I gazed out of the window trying to compose myself and there she was, in vibrant technicolour, she almost gave me a hug. Those curtains were Granny, they were her, they’d caught her solid in pink and grey thread, in her glittering glory.
‘Uncle David. Can I take the curtains?’
‘The curtains?... You want the curtains?’
‘The curtains?’ He gave me a ‘you always were a weirdo' look. ‘Well give me a minute, I’ll check.’
Two weeks later I felt complete, walking around East Leeds in mi jacket made from mi Grandma’s curtains. She was with me, her strength, her wisdom, her determination and courage were wrapped around me and I could growl back at anyone who tried to diss me or shout abuse – which dint happen that often, considering.

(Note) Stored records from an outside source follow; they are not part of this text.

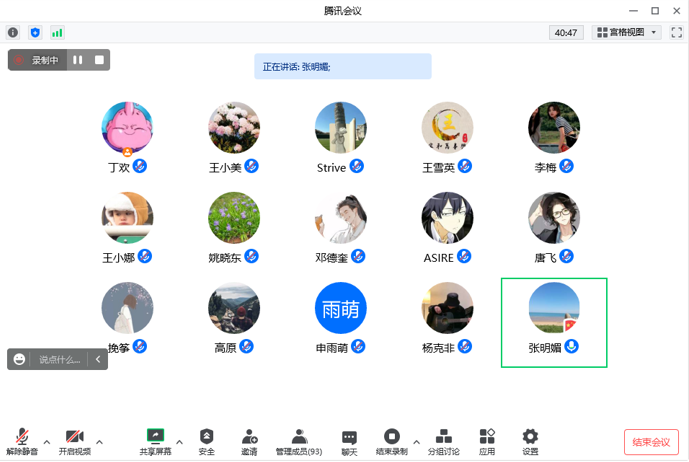
Task: Open the 聊天 chat panel
Action: [349, 441]
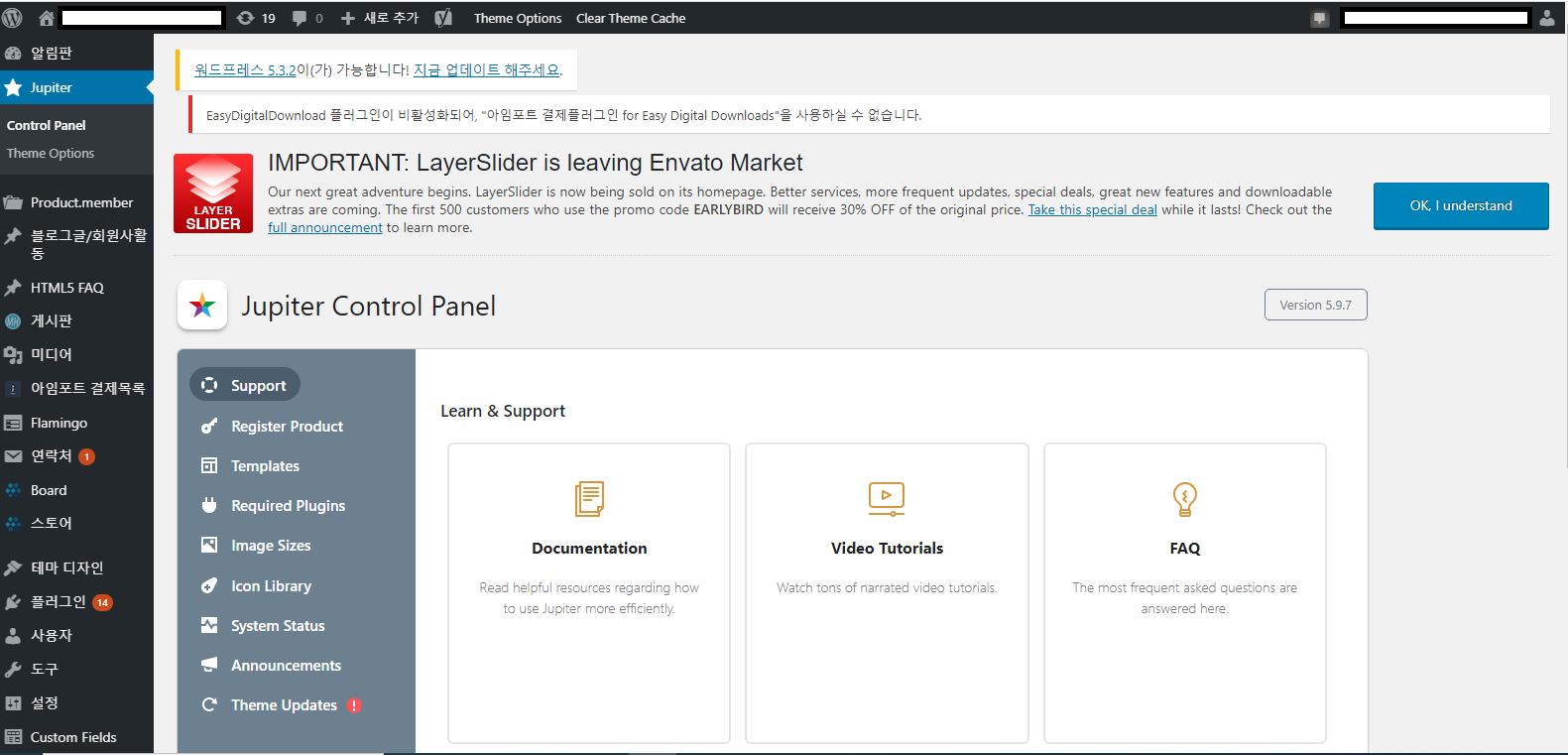Click the LayerSlider logo image
Viewport: 1568px width, 755px height.
213,193
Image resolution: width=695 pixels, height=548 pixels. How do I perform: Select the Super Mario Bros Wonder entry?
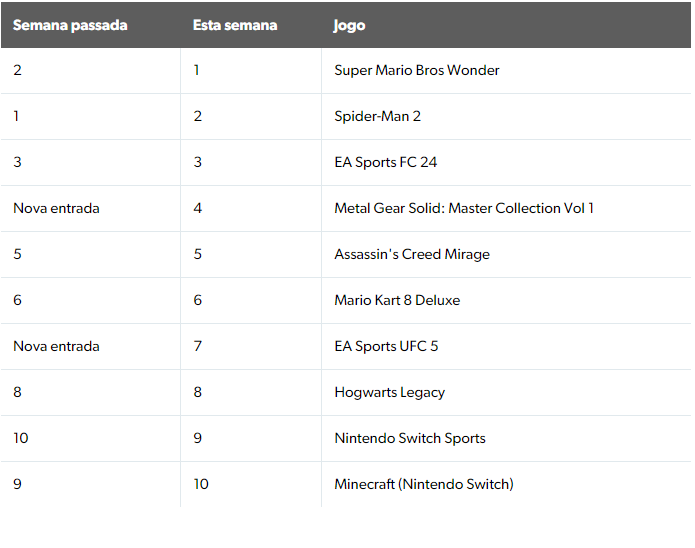click(x=416, y=70)
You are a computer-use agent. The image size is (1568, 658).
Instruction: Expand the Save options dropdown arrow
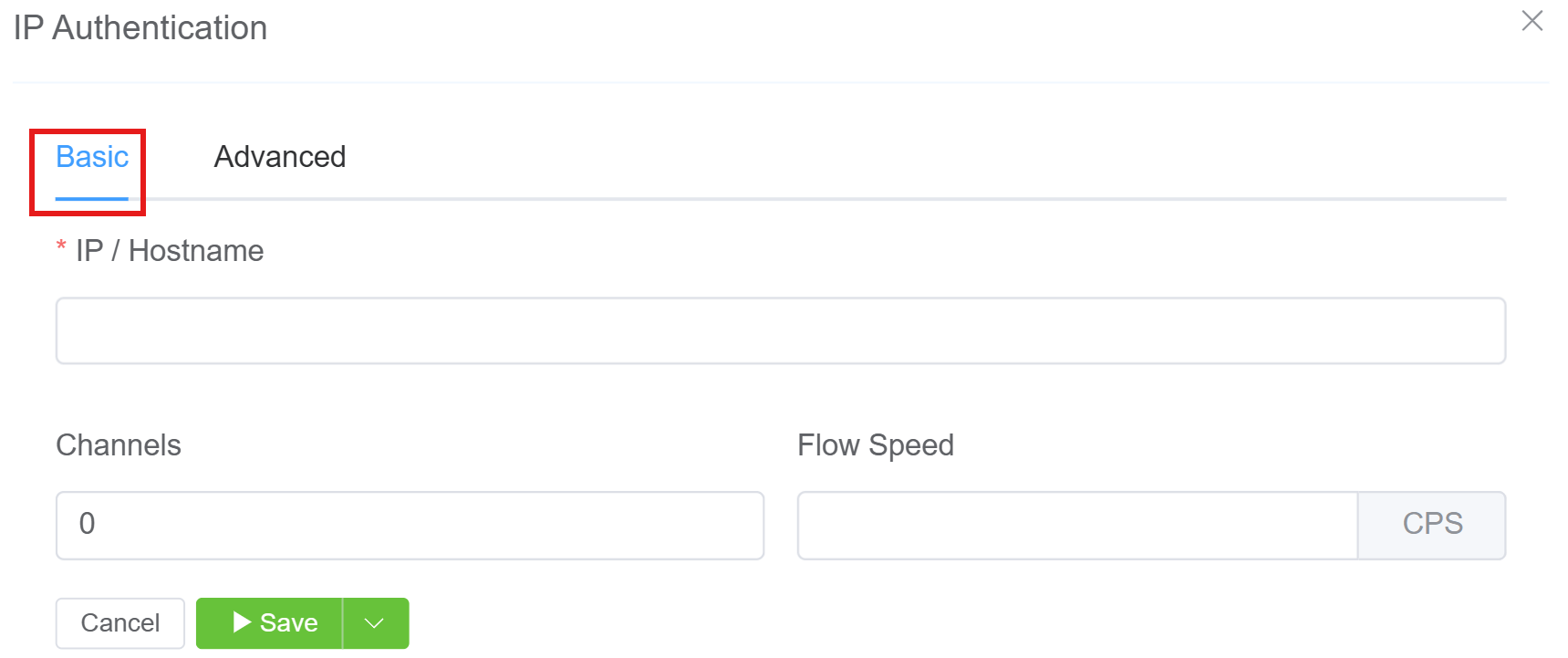click(x=374, y=623)
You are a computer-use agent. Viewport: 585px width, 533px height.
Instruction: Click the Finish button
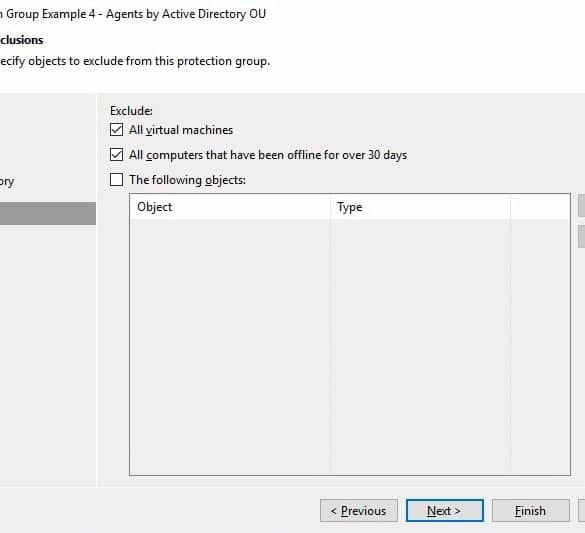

You won't be able to tell if y see me but I've recently rediscovered my love of clothes and we've recently decided to move house. Part of the moving process means you empty cupboards and box shit up. It was when digging through stored stuff that I stumbled across mi Grandma's curtains jacket. I've started wearing it again and when I do, although she died 30 years ago, she is with me, she isn't beside me, she's right inside me, she's still a big chunk of who I am and the jacket makes me feel it.